▶ Try it:
Only lines with the word "agent" belong in the answer; copy them from the records below.

▶ Data records:

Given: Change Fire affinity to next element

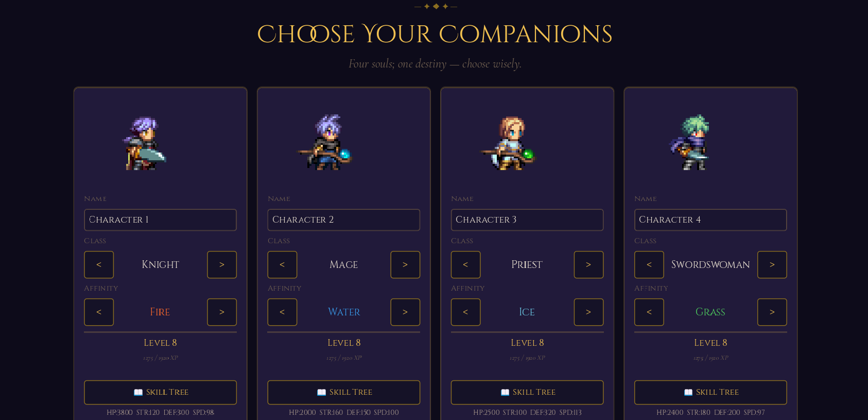Looking at the screenshot, I should [222, 312].
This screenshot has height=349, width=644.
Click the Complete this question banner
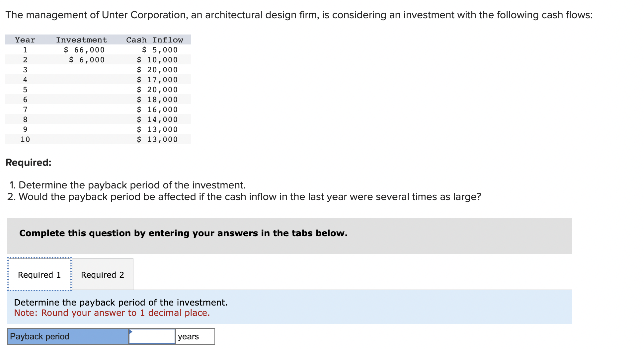click(183, 233)
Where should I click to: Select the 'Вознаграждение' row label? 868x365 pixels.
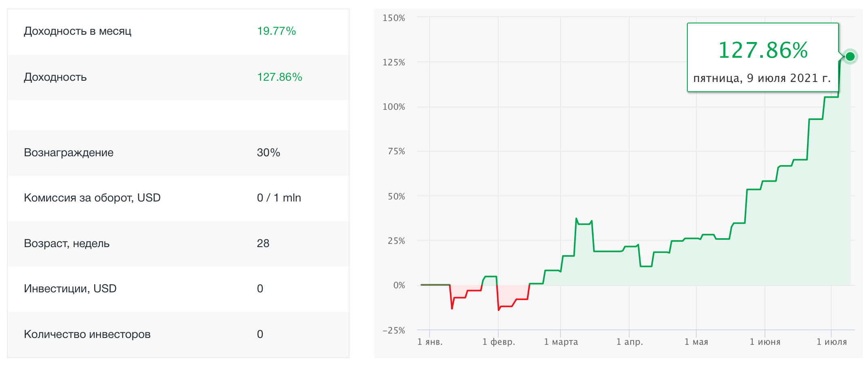coord(69,153)
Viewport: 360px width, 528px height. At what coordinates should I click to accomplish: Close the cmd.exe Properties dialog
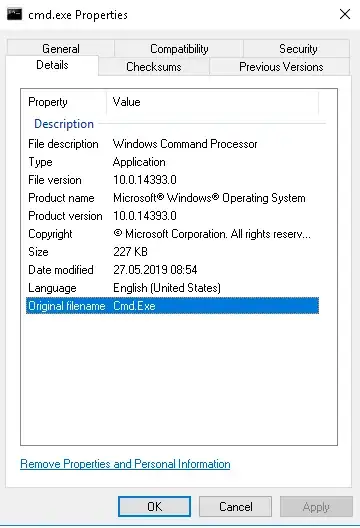[x=345, y=14]
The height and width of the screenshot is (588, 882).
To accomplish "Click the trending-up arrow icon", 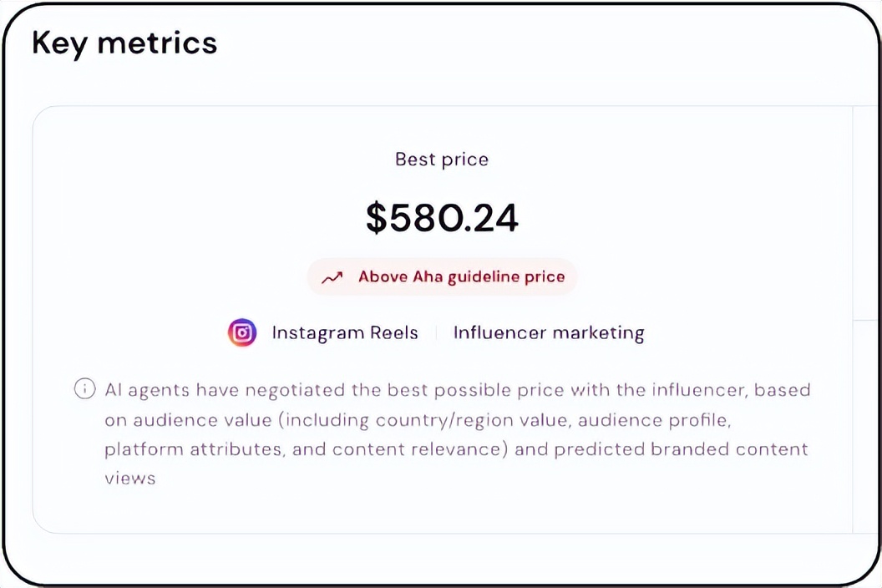I will [332, 277].
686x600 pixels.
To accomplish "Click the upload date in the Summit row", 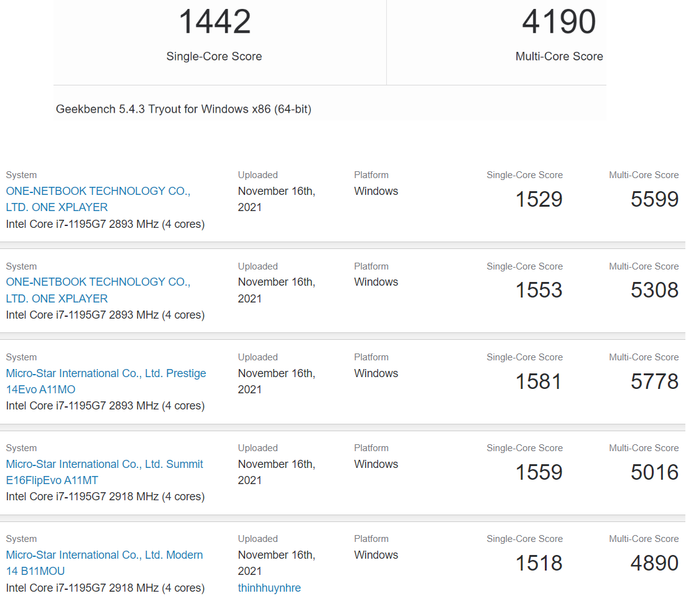I will (x=276, y=472).
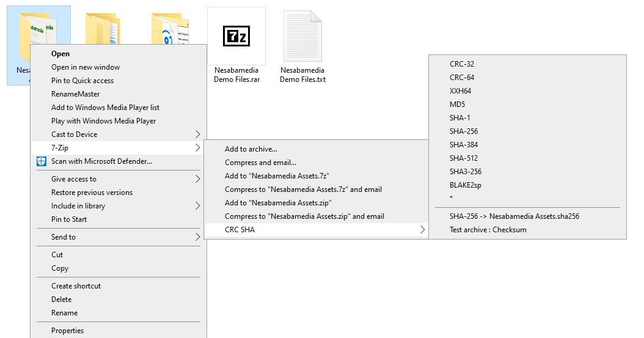This screenshot has width=644, height=338.
Task: Choose SHA-256 -> Nesabamedia Assets.sha256
Action: (x=514, y=216)
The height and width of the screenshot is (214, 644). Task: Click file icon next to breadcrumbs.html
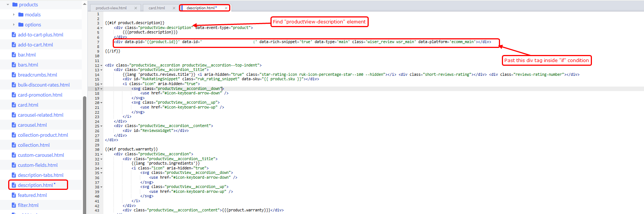[14, 75]
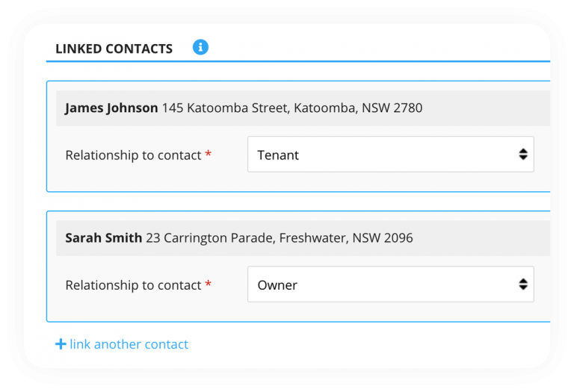
Task: Select the LINKED CONTACTS section heading
Action: (114, 49)
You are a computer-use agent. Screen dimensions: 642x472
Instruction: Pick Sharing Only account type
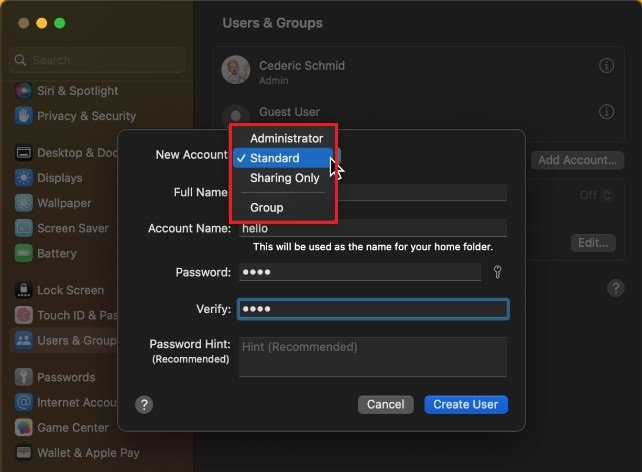pos(284,178)
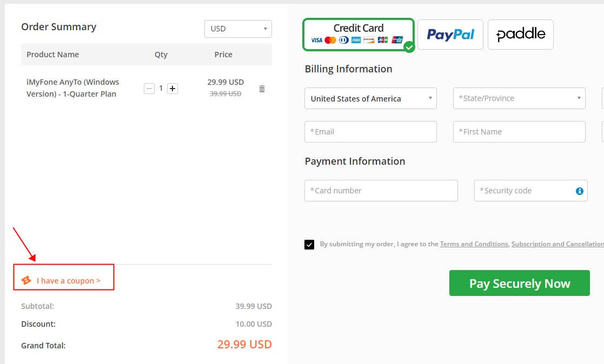
Task: Click the orange coupon ticket icon
Action: [26, 280]
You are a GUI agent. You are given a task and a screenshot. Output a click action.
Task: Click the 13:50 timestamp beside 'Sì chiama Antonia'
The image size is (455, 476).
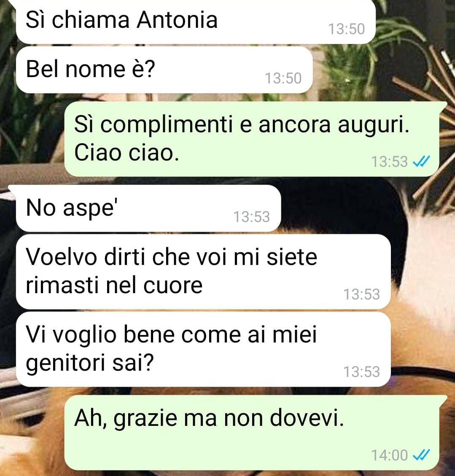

▶ Response box:
You are a computer-use agent. Screen dimensions: 642x472
You are a GUI agent. You are given a task and a screenshot. Output a click action.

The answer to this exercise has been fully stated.